I’m glad to see that New York Times Digital‘s operating profit during the previous three months was (US) $8.4 million — an annualized yield of $34.6 million in profit.
Why am I only now happy when NYTD has been reporting ‘profitability’ for two years? Because its figure have always been boosted by some $25 million in revenues that have had nothing to do with the Internet and that predate NYTD. So, if NYTD is now reporting more than $25 million in profits, then it finally has become truly profitable from its Internet operations.

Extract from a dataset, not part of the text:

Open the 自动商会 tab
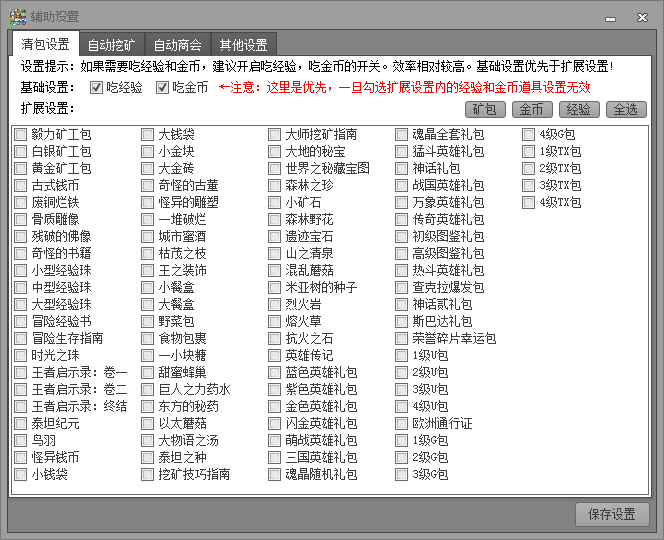The width and height of the screenshot is (664, 540). tap(178, 45)
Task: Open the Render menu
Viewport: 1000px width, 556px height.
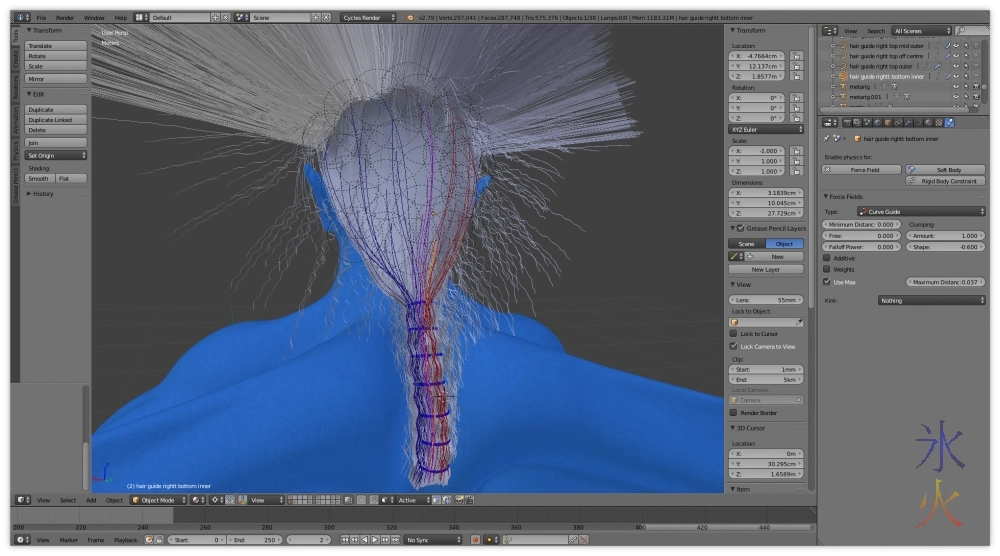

When NYTD was formed in the mid-1990s, the New York Times Company gifted it with all the revenues that the NYT received from supplying news to the NEXIS news data base. This NEXIS contract — which isn’t based upon usage but upon fixed annual payments to the time — was generating $20 million annual revenue. So, from its first day of operations, NYTD was able to claim that it was generating more than $20 million in revenues, even though NYTD had then no actual revenues of from the Internet or its own implementation. The NEXIS contract contained a annual escalator clause, and the payments from NEXIS to NYTD have increased to approximately $25 million annually. Thus, if NYTD now has annualized revenues of $102.8 million and annualized profits of $34.6 million, you can subtract the NEXIS revenues and see that NYTD has some $77 million in revenues and nearly $10 million in profits from Internet operations..
Many analysts will point to NYTD profitability, cite it as an example, and believe that all newspapers can now be profitable on the Internet. However, the reality is that America’s premiere newspaper has only now truly achieved online profitability after spending eight years and nearly $100 million in startup costs getting there. NYTD has originally forecast profitability in 1998.
The true test of profitability for an industry isn’t that its premiere player has finally emerged from red ink but when the majority its players do — the majority of other 1,430 daily newspapers Websites in the U.S.